Tale processo è tutt’uno con la secolarizzazione della società rispetto le credenze religiose, le quali non svaniscono ma assumono prevalentemente un ruolo personale, individuale e, nelle migliori esperienze, tendono a non debordare nella sfera politica.

Ed è tutt’uno con lo sviluppo anche del diritto penale, che vi via si è autonomizzato abbandonando l’identità tra peccato e reato. Che poi ci siano, accidentalmente, tendenze contrarie anche nel mondo occidentale non smentisce questa tendenza di lungo periodo.

Ed ancora, fino a poco tempo fa nessuno si sarebbe permesso di criticare Pablo Picasso come pittore solo perché nella sua vita privata era misogino, aggressivo, persino violento (nel quadro “la donna con la collana gialla” viene ritratta Françoise Gilot, la sua compagna al tempo: sul viso non ha un neo di bellezza, ma la cicatrice di una sigaretta spentale sul volto dall’artista).

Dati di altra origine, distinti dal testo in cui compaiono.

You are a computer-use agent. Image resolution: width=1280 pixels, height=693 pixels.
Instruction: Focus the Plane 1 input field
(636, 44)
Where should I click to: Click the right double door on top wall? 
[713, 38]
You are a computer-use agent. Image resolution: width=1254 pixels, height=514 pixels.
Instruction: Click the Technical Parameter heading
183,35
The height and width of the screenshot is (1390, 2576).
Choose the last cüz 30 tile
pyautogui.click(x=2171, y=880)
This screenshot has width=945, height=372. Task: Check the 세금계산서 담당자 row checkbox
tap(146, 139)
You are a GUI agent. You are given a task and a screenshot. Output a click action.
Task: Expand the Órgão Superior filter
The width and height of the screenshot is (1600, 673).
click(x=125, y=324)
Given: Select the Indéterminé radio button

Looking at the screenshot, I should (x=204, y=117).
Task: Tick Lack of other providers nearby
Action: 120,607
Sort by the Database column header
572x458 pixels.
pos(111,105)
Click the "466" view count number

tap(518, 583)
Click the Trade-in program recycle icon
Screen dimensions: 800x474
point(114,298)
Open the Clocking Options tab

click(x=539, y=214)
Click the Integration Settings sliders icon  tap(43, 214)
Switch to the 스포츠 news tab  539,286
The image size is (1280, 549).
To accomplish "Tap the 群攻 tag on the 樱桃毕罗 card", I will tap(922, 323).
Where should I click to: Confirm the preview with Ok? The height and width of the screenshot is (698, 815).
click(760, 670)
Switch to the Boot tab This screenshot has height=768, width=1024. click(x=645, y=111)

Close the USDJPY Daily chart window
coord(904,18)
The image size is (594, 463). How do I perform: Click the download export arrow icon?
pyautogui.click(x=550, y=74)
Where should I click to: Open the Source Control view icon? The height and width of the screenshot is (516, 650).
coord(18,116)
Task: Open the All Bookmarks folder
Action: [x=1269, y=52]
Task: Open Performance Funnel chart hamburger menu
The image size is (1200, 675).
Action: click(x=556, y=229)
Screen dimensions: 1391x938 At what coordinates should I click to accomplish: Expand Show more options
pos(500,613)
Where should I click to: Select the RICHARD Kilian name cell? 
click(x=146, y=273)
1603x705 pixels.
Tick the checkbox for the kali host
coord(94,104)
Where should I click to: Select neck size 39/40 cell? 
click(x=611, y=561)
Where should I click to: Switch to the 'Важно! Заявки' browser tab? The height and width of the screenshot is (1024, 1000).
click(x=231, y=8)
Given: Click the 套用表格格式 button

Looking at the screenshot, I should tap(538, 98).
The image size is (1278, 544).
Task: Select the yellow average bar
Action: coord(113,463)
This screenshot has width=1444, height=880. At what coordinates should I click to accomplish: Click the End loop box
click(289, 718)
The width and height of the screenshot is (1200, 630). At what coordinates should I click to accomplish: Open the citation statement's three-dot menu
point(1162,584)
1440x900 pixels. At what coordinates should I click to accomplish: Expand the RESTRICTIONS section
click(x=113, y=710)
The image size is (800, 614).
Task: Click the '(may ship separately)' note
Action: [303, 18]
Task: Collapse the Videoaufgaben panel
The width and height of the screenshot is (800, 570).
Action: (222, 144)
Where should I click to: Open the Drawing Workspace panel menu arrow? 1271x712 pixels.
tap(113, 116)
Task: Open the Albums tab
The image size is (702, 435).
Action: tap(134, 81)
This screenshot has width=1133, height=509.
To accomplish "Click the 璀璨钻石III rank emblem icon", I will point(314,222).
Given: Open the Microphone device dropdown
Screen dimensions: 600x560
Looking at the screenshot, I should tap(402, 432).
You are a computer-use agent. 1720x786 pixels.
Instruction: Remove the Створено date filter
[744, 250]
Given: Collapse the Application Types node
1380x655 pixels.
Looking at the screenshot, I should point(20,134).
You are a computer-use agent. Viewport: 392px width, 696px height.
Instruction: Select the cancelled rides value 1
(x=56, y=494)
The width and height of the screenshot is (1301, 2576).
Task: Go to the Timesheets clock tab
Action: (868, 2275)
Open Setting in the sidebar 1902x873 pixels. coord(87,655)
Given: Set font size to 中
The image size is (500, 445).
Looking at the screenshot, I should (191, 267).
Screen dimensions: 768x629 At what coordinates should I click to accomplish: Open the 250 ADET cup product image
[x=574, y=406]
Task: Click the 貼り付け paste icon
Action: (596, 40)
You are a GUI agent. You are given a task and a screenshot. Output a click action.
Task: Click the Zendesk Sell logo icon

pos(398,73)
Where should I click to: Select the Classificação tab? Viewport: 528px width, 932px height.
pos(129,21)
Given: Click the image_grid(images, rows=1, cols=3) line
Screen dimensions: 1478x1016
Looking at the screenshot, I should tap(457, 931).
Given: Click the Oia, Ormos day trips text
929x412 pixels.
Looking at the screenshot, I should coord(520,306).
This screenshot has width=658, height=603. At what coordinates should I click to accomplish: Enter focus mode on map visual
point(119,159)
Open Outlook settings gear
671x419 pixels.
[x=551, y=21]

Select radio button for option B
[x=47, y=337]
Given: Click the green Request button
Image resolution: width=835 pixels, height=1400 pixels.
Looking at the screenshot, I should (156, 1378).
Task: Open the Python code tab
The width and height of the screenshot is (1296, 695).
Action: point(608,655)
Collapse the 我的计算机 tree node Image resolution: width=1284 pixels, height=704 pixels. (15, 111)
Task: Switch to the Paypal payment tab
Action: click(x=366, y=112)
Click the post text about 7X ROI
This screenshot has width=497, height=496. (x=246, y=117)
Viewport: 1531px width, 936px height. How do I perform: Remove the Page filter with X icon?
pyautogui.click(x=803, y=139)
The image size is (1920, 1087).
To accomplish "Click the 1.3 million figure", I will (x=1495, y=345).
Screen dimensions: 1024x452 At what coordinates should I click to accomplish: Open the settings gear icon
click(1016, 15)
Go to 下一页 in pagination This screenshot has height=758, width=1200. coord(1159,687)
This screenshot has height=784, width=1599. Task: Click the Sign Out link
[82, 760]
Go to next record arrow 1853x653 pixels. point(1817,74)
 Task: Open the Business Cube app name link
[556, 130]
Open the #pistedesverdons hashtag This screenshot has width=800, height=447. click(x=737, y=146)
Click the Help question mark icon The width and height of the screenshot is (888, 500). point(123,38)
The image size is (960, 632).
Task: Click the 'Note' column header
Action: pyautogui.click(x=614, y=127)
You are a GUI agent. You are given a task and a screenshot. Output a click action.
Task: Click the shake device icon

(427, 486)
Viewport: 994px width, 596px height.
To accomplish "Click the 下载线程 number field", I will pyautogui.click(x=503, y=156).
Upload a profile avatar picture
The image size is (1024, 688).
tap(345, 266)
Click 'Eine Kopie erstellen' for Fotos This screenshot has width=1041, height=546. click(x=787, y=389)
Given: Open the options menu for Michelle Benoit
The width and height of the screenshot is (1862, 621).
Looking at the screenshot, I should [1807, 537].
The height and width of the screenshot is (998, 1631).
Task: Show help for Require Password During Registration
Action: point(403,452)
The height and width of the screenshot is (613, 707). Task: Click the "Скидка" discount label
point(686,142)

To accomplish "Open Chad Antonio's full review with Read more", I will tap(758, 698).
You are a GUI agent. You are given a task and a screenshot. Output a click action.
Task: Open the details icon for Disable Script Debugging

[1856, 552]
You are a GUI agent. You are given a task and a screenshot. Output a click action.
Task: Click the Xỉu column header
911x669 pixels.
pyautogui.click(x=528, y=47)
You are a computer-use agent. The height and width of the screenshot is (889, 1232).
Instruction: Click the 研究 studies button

Ed ha senz’altro ragione Claire Dederer (Monsters – A Fan’s Dilemma, 2023) che tenta di mantenere separato il giudizio sull’artista e quello sull’individuo e i suoi demoni: “Che differenza fa” – scrive “se si priva un genio malvagio dei propri soldi o della propria attenzione?”.

Dederer parte da posizioni sostanzialmente anticapitaliste, perché resta convinta che la celebrità sia generata e monetizzata dal sistema, che, come il banco in un casinò, vince qualsiasi cosa si scelga di consumare.

Si può dubitare di questo ragionamento, ma si può accettare la sua conclusione: che rinunciare a Picasso, per esempio, “è essenzialmente privo di significato come gesto etico”.

A quella autonomia del giudizio morale da quello politico, che ha come sua forza costitutiva la soggezione di ciascuno di noi al giudizio morale altrui, che però resta privo di conseguenze giuridiche, si tende sempre più a voler sovrapporre, ed anzi far privilegiare, quello che Minogue chiama il mondo politico-morale.

Prima, nel mondo occidentale geloso della separazione tra morale e politica, la vita morale del singolo era oggetto una scelta e di un impegno scelti individualmente, come dovrebbe esser tipico di una qualsiasi società aperta, il mondo politeista di cui parlava Karl Popper ove l’etica non è scienza e i valori ultimi non sono “teoremi” quanto piuttosto proposte di vita, oggetti delle nostre scelte di coscienza.

Ora si vorrebbe sostituire a quella una visione pedagogica, in cui quelle che prima erano scelte morali individuali – giuste o sbagliate, buone o cattive – divengono atteggiamenti standard in supporto a cause politico-morali condivise.

O meglio: che devono esser condivise. Ma attenzione, quegli atteggiamenti standard diventano obbligatori, perché ritenuti esser componente necessaria di un atteggiamento moralmente (e politicamente) decente. Alla scelta deliberativa tipica del tradizionale sistema occidentale, si sostituisce l’imitazione, indotta ed alla fine obbligata, di un atteggiamento virtuoso, con conseguente illegittimità, in senso molto ampio, di ogni posizione diversa, o semplicemente critica.

Nel riflettere su queste tendenze, non farebbe male ricordare l’insegnamento di Tocqueville, per il quale “la gente pensa di aver fatto abbastanza per la protezione della libertà individuale quando l’ha consegnata al potere della nazione in generale.

Questo non mi soddisfa: la natura di colui al quale devo obbedire ha per me meno importanza del fatto che l’obbedienza mi venga estorta”.